DeLorenzo v. United Autoworkers, 5 Conn. Workers’ Comp. Rev. Op. 31, 400 CRD-1-85 (April 6, 1988).
Subject matter jurisdiction will not be determined solely on whether there was a Connecticut contract of employment.
Austin v. Roy Brothers, Inc., 4 Conn. Workers’ Comp. Rev. Op. 115, 342 CRD-6-84 (October 19, 1987).
In determining jurisdiction other factors besides the place of employment contract should be considered.
Repasi v. Jenkins Brothers, 4 Conn. Workers’ Comp. Rev. Op. 82, 227 CRD-4-83 (June 11, 1987), dismissed on other grounds, 16 Conn. App. 121 (1988), cert. denied, 209 Conn. 817 (1988).
Commissioners do not have jurisdiction to determine constitutionality of statutes.

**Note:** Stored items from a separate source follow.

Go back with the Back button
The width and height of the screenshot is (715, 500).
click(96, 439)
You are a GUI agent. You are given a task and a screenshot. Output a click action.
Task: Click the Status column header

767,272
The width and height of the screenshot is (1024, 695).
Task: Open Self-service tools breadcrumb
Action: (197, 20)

Thomas v. Carpenter Technology Corp., 2 Conn. Workers’ Comp. Rev. Op. 127, 247 CRD-4-83 (May 13, 1985), cert. denied, 198 Conn. 804 (1986).
Commissioner vested with broad powers to carry out act including powers to secure evidence.
Sullivan v. Northwind Energy Insulators, Inc., 2 Conn. Workers’ Comp. Rev. Op.12, 146 CRD-4-82 (May 16, 1983), no error, 2 Conn. App. 689 (1984), cert. denied, 195 Conn. 801 (1985).
Where commissioner issued a finding and award after claimant initiated a writ of mandamus seeking a hearing on his motion to disqualify the commissioner, the issuance of the award was construed as a denial of the motion.
Baker v. Colt Industries, 2 Conn. Workers’ Comp. Rev. Op. 4, 106 CRD-1-81 (May 13, 1983).
Compensation Review Division has no jurisdiction to rule on a negligence claim that employer failed to provide prompt medical attention.